**Stated goal:**
Reproduce verbatim everything from the line containing "Given: Select the 87.9% percentage cell" down to the end of the entries, both ends included. Omit the pictures from your reproduction.

**Extracted data:**
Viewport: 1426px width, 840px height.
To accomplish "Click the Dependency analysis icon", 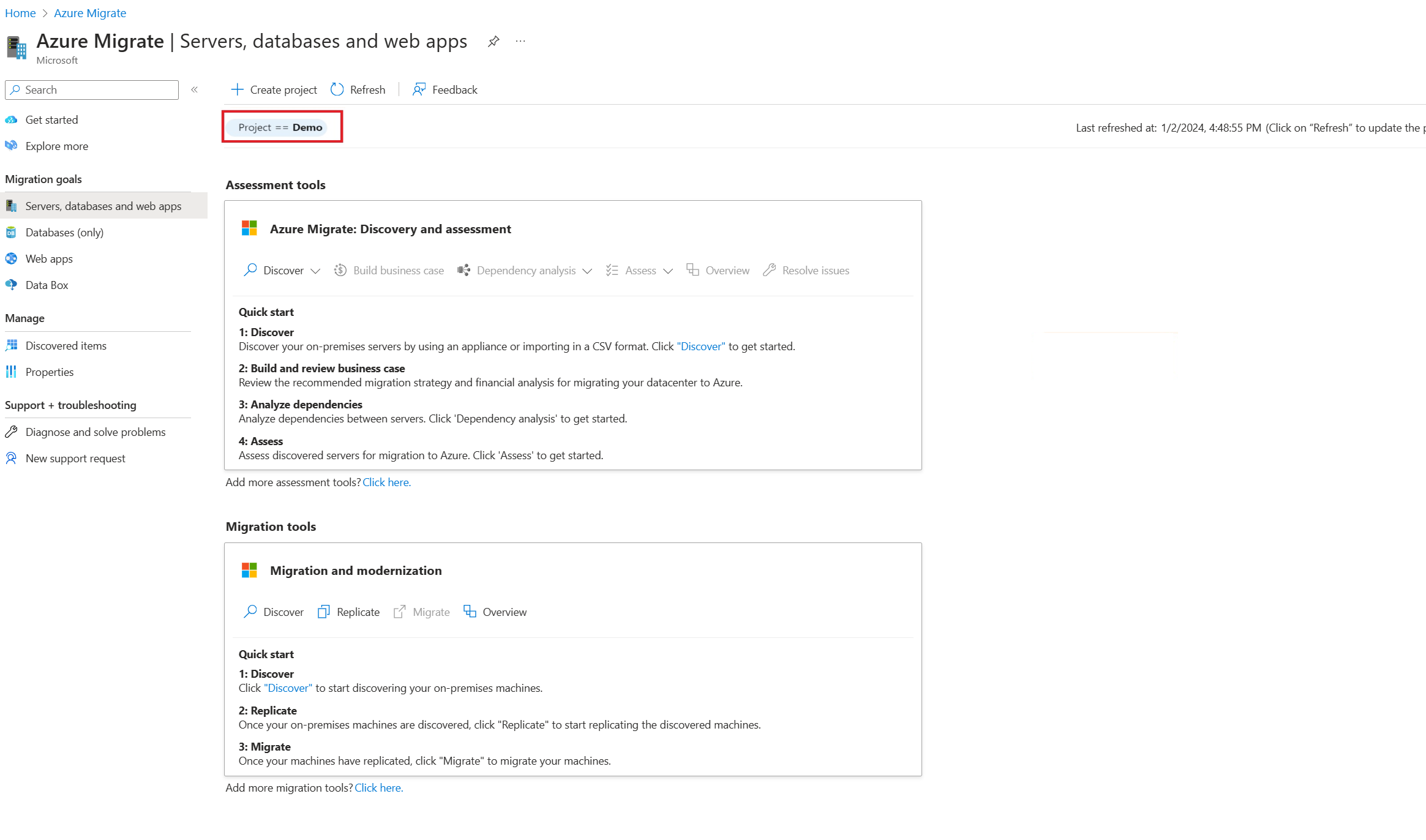I will tap(464, 270).
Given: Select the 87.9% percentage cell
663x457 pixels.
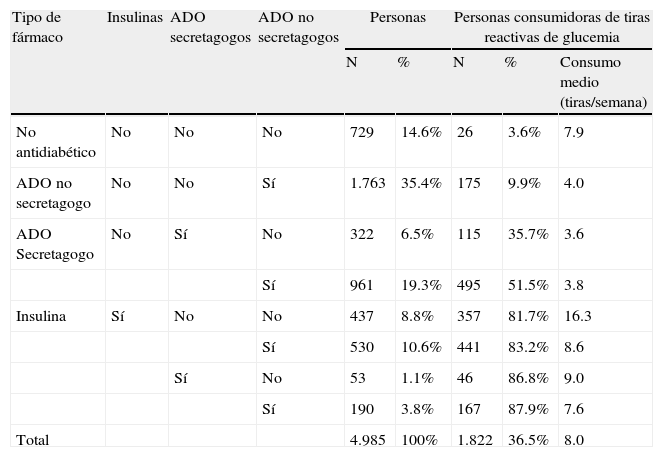Looking at the screenshot, I should pos(525,409).
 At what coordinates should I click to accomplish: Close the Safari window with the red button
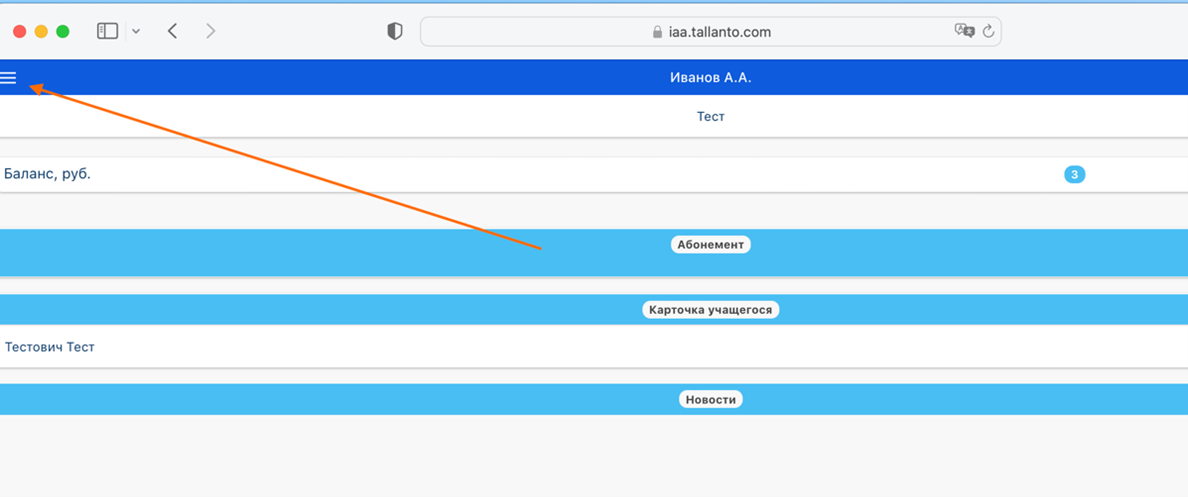tap(20, 31)
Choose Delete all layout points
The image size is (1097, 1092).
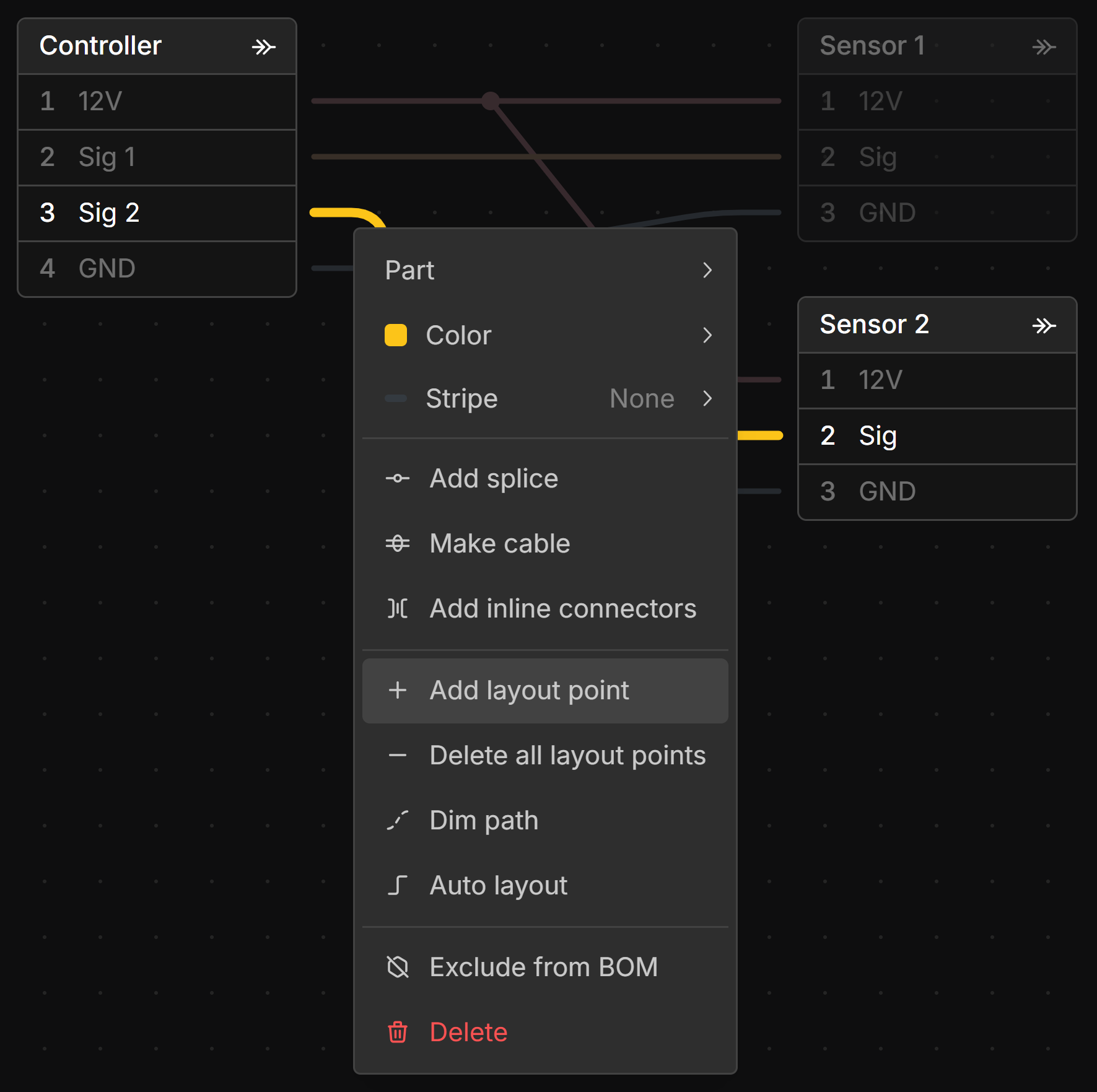567,755
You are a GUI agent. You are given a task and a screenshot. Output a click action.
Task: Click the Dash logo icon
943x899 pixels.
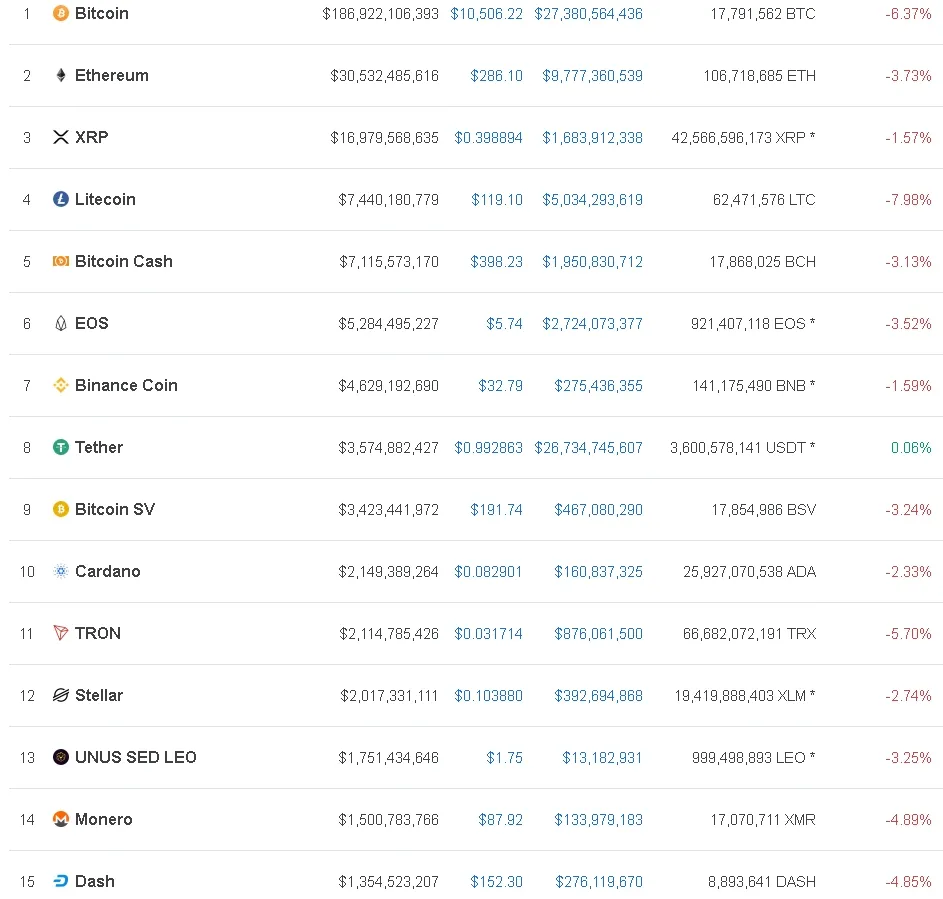point(61,882)
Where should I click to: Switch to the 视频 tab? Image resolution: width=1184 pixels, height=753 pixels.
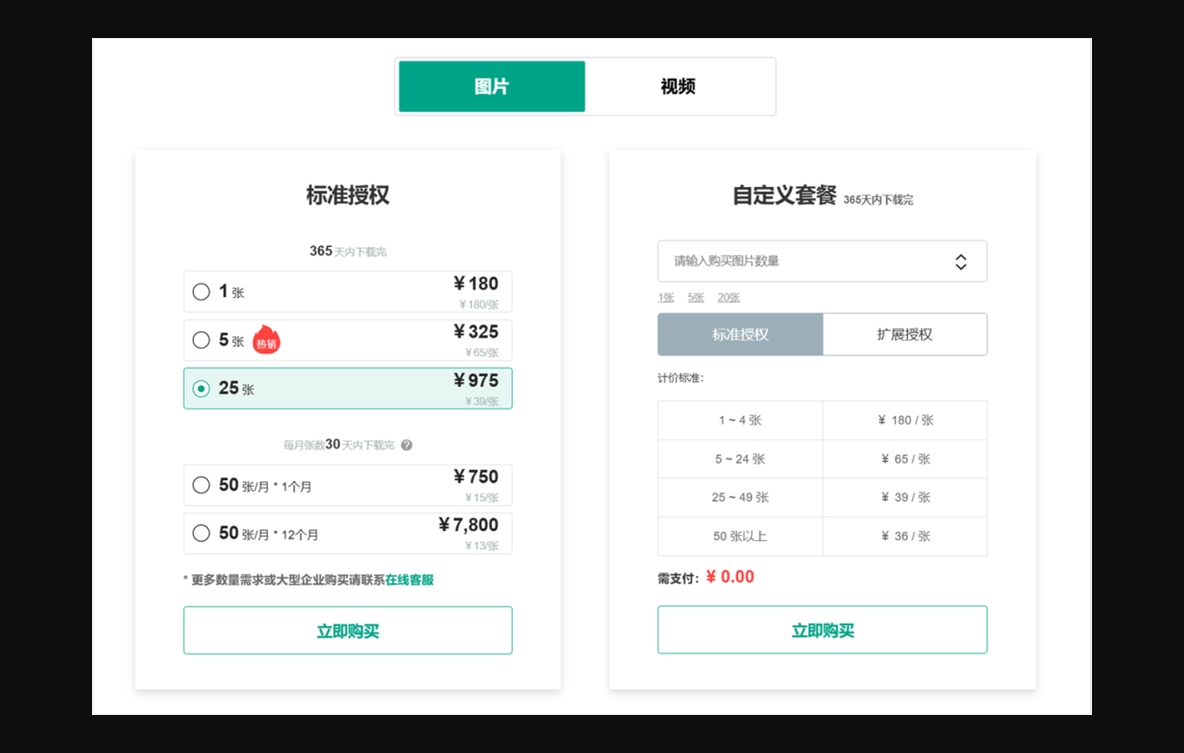click(680, 86)
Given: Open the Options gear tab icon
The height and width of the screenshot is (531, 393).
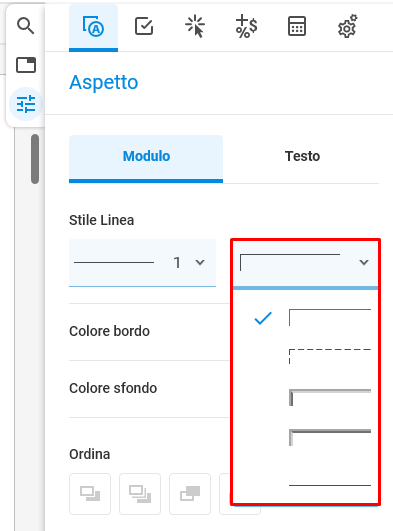Looking at the screenshot, I should [348, 26].
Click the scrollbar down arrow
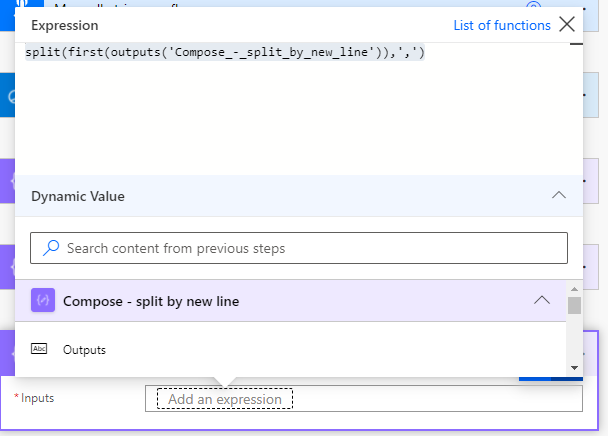The width and height of the screenshot is (608, 436). click(x=574, y=368)
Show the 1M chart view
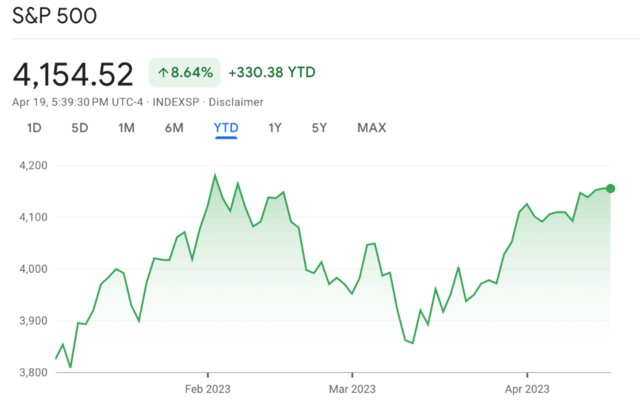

**Solution:**
Given: Select the 87.9% percentage cell
663x457 pixels.
Looking at the screenshot, I should pos(525,409).
 At what coordinates should I click to accomplish: Close the Safari window with the red button
tap(20, 31)
Choose Delete all layout points
The image size is (1097, 1092).
567,755
You are a GUI agent. You are given a task and a screenshot. Output a click action.
Task: Click the Dash logo icon
943x899 pixels.
point(61,882)
Where should I click to: Switch to the 视频 tab? Image resolution: width=1184 pixels, height=753 pixels.
click(680, 86)
Given: Open the Options gear tab icon
The height and width of the screenshot is (531, 393).
Looking at the screenshot, I should [348, 26].
Click the scrollbar down arrow
The width and height of the screenshot is (608, 436). click(x=574, y=368)
Show the 1M chart view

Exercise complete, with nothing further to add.